[EXERCISE DESCRIPTION]
Repeat the following entries verbatim, apart from the pictures.

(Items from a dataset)
#####

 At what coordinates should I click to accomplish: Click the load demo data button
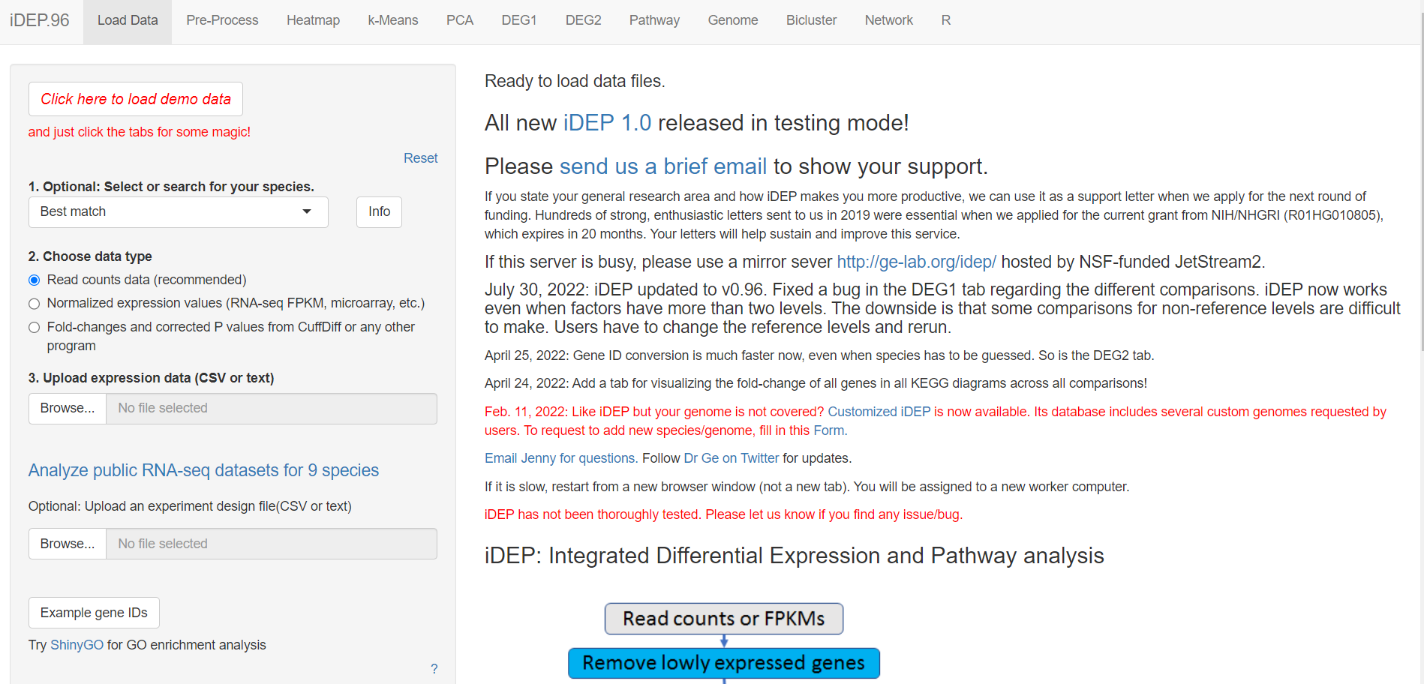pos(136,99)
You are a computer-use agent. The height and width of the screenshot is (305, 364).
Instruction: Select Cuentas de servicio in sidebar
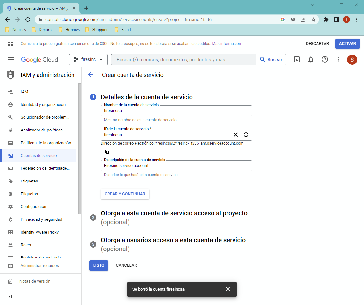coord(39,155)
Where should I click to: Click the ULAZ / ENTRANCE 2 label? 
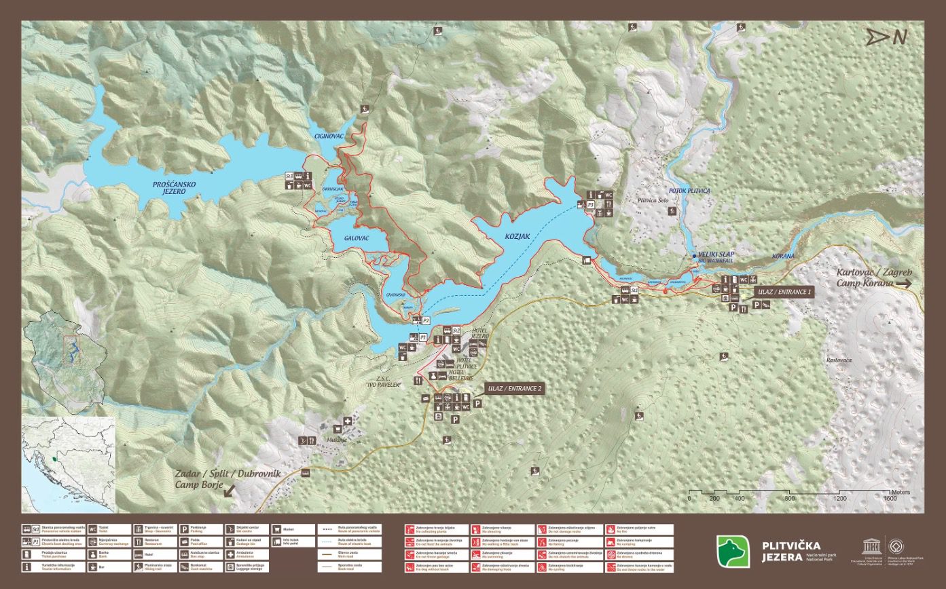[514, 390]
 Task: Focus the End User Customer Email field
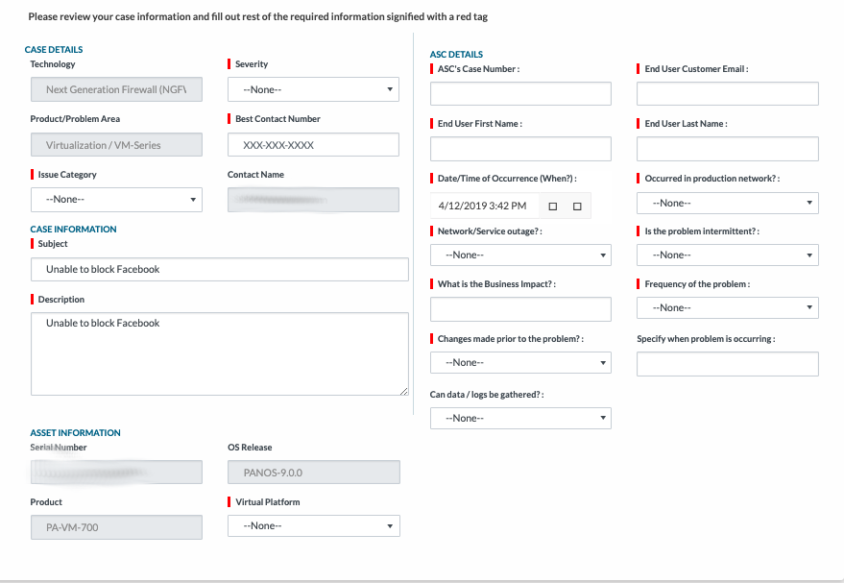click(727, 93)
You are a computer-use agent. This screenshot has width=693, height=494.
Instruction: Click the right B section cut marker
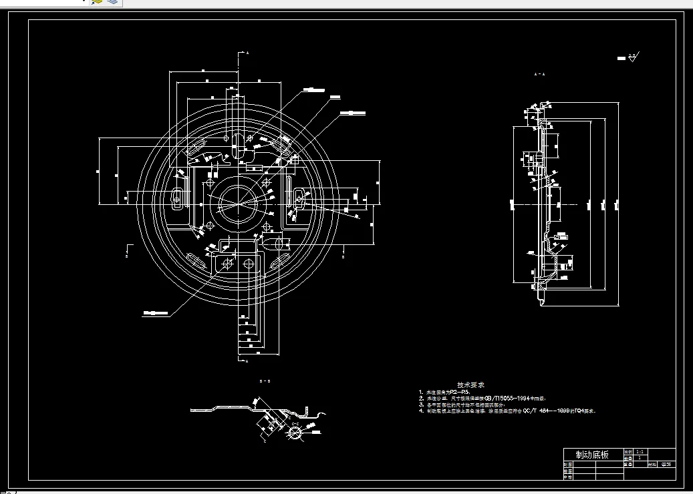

#####

[TASK SOLUTION]
 At what coordinates should I click to accomplish: Click the load demo data button
pos(136,99)
You are a computer-use agent. The height and width of the screenshot is (305, 364).
Instruction: Select Cuentas de servicio in sidebar
coord(39,155)
Where should I click to: Click the ULAZ / ENTRANCE 2 label? 
[514, 390]
 Task: Focus the End User Customer Email field
click(727, 93)
You are a computer-use agent. This screenshot has width=693, height=494.
Instruction: Click the right B section cut marker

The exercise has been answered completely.